ALTGELD S REASONS FOR PARDONING
of the stairway leading from the hall down to the street, who applied their
clubs to them as they passed, seemingly with all the violence practicable
under the circumstances.
" Mr. Jacob Beiersdorf, who was a manufacturer of furniture, employing
some 200 men, had been invited to the meeting and came, but as he was about
to enter the place where it was held, an inoffensive old man, doing nothing
unlawful, was stricken down at his feet by a policeman's club.
"These general facts were established by an overwhelming mass of testimony, and for the purpose of the questions in the case, it is needless to go farther into detail.
" The chief political right of the citizen in our government, based upon
the popular will as regulated by law, is the right of suffrage, but to that right
two others are auxiliary and of almost equal importance:
"First: The right of free speech and of a free press.
" Second: The right of the people to assemble in a peaceable manner to
consult for the common good.
"These are among the fundamental principles of government and guaranteed by our constitution.
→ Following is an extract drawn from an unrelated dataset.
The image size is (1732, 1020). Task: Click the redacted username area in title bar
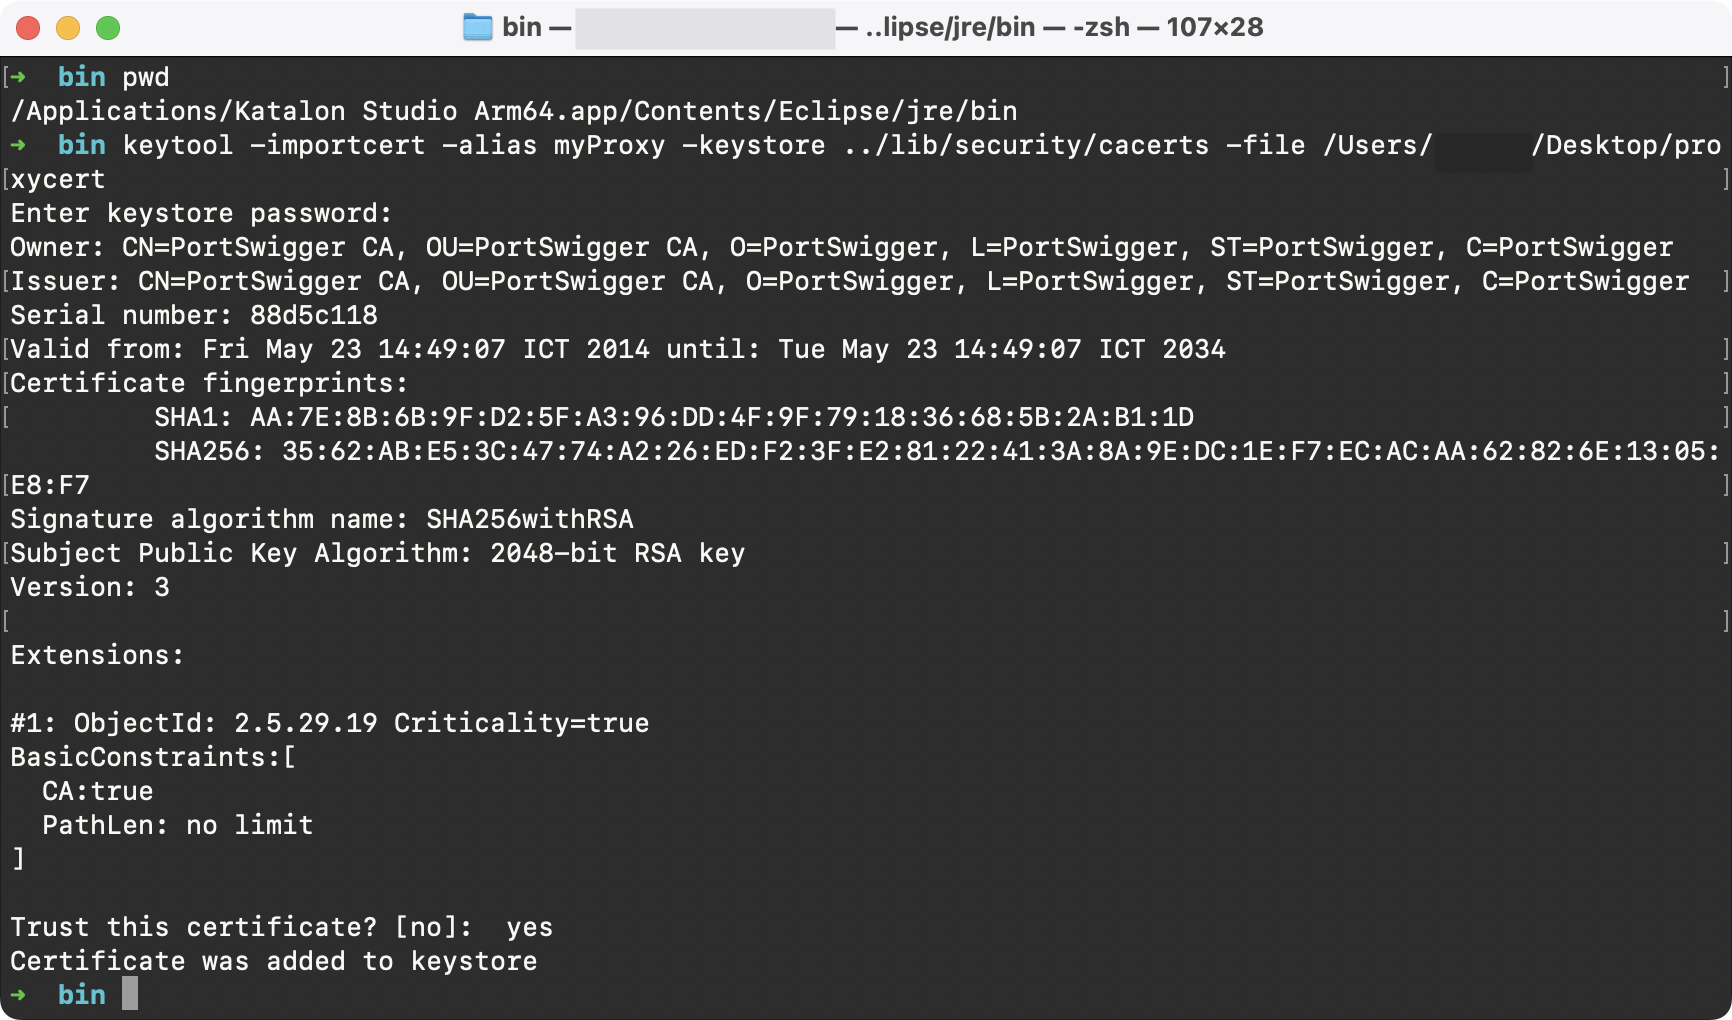[x=705, y=27]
Section 17, article 2, of the bill of rights, declares:
' The people have a right to assemble in a peaceable manner to consult for the
common good, to make known their opinions to their representatives, and
apply for redress of grievances.' Jurists do not regard these declarations of
the bill of rights as creating or conferring the rights, but as a guarantee against
their deprivation or infringement by any of the powers or agencies of the government. The rights themselves are regarded as the natural and inalienable
rights belonging to every individual, or as political, and based upon or arising
from principles inherent in tbe very nature of a system of free government.
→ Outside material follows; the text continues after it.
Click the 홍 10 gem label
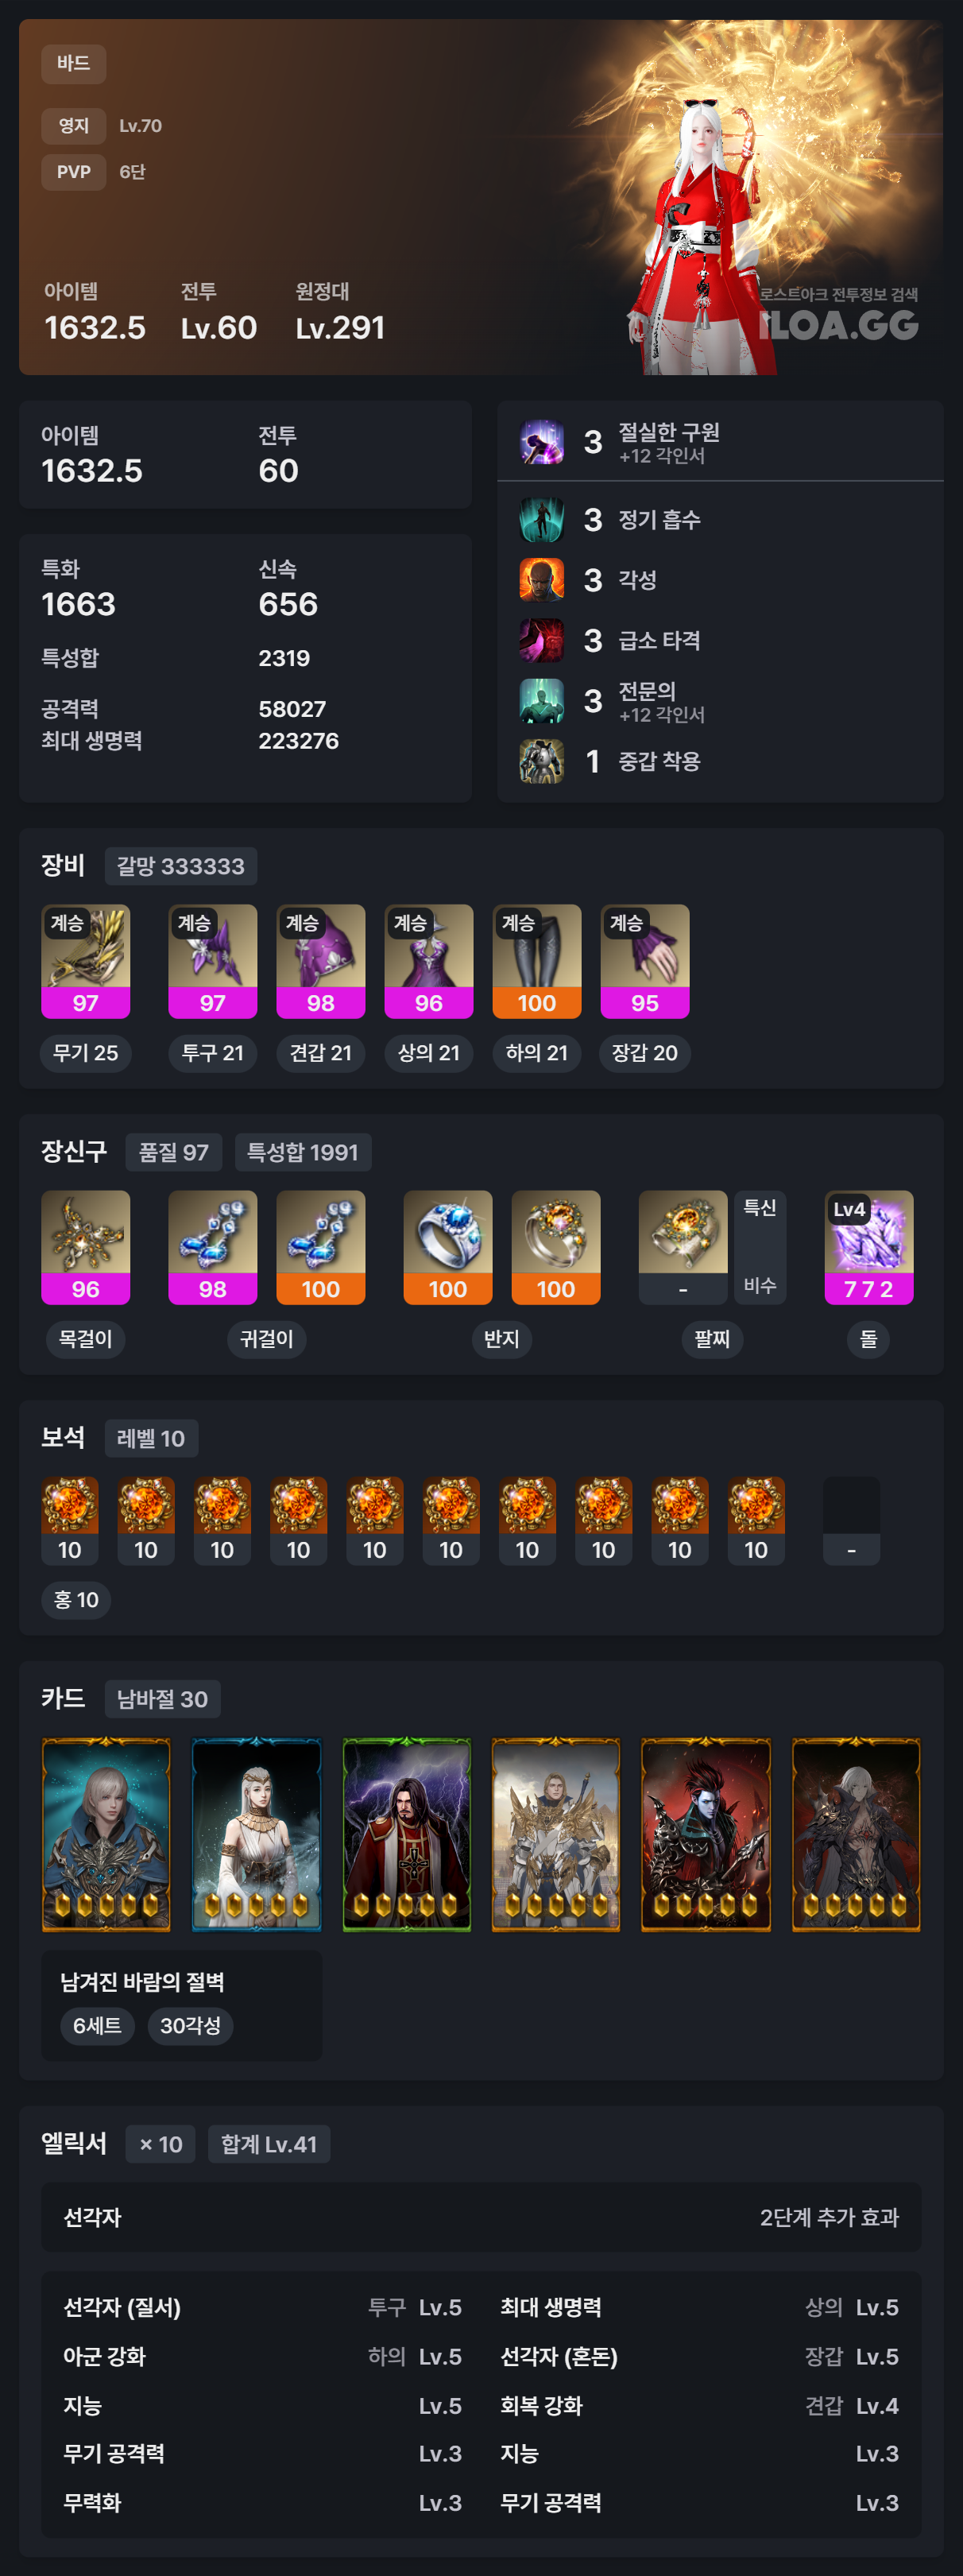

" The right of the people to assemble in a peaceable manner to consult
for the common good, being a constitutional right, it can be exercised and
enjoyed within the scope and the spirit of that provision of the constitution,
independently of every other power of the State government.
"Judge Cooley, in his excellent work on 'Torts,' speaking (p. 296) of
remedies for the invasion of political rights, says: 'When a meeting for any
lawful purpose is actually called and held, one who goes there with the purpose to disturb and break it up, and commits disorder to that end, is a
trespasser upon the rights of those who, for a time, have control of the place
of meeting. If several unite in the disorder it may be a criminal riot.' "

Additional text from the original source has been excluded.